Het probleem gaat veel verder dan onderwijs. Kijk naar huizen. Ja, ze zijn in prijs geëxplodeerd en er zijn niet genoeg om de prijzen redelijker te houden. Maar vergelijk de gemiddelde huizenprijzen aan het begin van een jaar met de gemiddelde jaarsalarissen per economisch segment en hetzelfde patroon ontstaat. Hier is een grafiek om het te laten zien:

(Ter herinnering: in plaats van één enkel mediaan inkomen tonen de grafieken kwintielen van sociaal-economische status. Het eerste kwartiel is de 20% met het laagste inkomen, het tweede is de 20% met het volgende hoogste inkomen, enzovoort. voor elk in een bepaald jaar is het hoogste aantal dat een huishouden in dat kwintiel kan hebben en behouden. De allerhoogste waarde is eigenlijk de limiet voor de bovenste 15%, niet voor 20%. Het markeert niet alleen de top van die groep, maar ook de onderkant van de rijkste 5% van de huishoudens, die allemaal minstens dat verdienen.)

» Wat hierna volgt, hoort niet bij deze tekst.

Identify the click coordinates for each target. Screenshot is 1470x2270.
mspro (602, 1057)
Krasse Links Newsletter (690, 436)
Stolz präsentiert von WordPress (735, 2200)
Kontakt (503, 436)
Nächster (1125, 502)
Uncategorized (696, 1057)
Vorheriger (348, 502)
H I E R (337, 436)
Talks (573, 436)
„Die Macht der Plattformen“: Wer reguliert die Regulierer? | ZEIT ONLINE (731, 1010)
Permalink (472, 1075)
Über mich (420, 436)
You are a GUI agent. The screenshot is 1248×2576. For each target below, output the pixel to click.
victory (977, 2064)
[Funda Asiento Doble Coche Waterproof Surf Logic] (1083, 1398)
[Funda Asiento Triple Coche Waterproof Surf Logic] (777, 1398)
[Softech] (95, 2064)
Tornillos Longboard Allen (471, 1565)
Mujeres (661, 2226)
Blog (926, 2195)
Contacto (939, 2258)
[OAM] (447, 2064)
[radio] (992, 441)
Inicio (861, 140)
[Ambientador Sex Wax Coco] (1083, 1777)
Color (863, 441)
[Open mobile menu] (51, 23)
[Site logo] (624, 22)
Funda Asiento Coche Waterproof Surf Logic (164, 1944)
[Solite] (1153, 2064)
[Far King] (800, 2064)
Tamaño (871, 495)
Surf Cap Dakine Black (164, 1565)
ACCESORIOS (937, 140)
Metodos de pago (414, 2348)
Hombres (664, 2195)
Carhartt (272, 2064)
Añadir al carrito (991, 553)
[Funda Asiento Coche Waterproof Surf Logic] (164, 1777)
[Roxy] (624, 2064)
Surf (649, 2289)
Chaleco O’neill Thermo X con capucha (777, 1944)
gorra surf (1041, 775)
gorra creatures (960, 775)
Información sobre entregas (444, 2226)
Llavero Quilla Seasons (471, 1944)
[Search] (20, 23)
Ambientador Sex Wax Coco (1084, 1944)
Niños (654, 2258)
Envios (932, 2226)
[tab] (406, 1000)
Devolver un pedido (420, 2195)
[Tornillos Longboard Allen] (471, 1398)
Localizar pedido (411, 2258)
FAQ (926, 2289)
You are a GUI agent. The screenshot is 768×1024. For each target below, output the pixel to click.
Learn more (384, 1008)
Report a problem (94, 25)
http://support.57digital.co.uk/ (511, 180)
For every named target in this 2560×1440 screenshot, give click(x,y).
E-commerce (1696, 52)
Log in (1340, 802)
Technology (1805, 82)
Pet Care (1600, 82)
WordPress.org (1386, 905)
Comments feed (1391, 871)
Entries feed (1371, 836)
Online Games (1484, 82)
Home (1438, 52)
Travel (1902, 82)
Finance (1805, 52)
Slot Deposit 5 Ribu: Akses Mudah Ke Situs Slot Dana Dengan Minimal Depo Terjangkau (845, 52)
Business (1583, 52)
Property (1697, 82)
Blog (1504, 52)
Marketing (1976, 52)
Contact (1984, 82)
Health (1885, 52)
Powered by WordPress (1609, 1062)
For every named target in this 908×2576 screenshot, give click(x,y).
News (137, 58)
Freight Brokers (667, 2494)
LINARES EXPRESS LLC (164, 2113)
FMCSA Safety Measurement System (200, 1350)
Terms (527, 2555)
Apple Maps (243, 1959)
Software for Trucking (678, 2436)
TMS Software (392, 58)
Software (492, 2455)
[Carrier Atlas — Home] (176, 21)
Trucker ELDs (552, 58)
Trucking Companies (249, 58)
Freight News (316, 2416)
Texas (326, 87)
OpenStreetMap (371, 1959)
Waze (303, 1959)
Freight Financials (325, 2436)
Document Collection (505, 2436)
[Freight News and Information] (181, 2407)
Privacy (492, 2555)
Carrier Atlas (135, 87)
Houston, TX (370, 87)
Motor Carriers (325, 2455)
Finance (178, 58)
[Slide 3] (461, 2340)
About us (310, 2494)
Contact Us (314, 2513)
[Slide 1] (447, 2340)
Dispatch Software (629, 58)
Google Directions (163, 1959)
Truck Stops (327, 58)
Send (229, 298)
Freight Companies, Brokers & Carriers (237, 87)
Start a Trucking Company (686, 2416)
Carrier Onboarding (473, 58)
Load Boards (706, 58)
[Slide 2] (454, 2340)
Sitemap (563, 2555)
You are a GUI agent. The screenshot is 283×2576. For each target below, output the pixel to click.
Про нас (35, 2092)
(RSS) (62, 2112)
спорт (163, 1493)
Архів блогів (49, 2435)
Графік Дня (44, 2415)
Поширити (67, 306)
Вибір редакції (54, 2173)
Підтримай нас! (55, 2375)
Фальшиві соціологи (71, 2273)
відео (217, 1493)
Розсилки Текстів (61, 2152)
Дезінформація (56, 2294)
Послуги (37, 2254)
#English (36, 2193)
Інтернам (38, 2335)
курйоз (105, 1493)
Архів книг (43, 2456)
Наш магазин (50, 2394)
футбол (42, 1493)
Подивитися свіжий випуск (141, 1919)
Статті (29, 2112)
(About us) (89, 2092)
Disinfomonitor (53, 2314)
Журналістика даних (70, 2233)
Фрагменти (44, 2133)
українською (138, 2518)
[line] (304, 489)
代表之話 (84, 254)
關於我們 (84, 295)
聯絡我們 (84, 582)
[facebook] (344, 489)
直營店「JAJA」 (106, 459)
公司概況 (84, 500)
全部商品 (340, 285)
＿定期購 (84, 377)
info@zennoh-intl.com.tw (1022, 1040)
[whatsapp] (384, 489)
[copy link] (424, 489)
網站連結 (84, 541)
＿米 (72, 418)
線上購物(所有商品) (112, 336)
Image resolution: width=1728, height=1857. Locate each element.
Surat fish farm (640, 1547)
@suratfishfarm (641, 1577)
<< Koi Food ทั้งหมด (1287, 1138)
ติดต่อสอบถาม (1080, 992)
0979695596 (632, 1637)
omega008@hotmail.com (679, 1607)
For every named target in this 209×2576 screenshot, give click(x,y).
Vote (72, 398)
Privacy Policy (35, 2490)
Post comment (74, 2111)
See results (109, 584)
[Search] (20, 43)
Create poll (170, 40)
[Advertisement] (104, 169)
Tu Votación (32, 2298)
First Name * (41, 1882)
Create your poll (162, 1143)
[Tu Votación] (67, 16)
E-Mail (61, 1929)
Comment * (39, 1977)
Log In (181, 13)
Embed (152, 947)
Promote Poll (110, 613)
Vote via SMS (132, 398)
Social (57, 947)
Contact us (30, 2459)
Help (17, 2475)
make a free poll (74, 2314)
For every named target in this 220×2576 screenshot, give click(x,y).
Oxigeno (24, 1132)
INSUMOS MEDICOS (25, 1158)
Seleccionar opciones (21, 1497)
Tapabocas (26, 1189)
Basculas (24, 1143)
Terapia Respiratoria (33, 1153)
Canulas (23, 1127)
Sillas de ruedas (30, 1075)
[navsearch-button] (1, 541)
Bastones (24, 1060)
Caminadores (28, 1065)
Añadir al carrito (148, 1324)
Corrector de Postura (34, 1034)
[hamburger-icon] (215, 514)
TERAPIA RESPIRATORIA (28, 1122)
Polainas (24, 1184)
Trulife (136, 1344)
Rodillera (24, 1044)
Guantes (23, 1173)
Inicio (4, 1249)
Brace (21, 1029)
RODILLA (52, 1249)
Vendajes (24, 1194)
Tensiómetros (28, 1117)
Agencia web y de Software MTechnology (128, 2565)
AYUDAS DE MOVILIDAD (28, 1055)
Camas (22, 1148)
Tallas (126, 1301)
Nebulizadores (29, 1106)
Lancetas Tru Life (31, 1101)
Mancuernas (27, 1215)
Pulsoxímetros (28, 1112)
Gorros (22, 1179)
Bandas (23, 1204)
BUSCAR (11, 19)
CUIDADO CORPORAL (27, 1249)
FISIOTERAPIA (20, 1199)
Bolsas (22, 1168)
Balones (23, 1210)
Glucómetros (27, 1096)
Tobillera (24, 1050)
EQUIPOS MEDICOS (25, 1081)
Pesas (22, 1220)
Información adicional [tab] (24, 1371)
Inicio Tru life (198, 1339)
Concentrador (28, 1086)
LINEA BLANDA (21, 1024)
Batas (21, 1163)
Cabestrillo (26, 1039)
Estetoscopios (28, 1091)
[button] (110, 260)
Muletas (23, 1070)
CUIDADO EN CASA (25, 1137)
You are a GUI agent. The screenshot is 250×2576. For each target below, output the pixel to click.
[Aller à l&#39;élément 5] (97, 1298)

En deze prijzen zijn zonder de enorme sprong huis waarden genomen tijdens de pandemie. Is het een wonder waarom zoveel mensen blijven huren in plaats van kopen?

Opnieuw veranderde er iets in de jaren zeventig. Wat een min of meer duurzaam patroon was geweest, waarbij sommige mensen veel meer verdienden, maar het land nog steeds een soort beschikbaarheid van de Amerikaanse droom handhaafde die sindsdien uit de handen van de meesten is geglipt.

Als mensen niet begrijpen hoe anders de zaken waren, kijken ze naar recentere resultaten in plaats van het verleden te zien als een blauwdruk van wat nu mogelijk zou moeten zijn. Als je jonger bent en dit raamwerk je boos maakt, zou dat wel moeten. Je krijgt het steeds kortere uiteinde van de stok.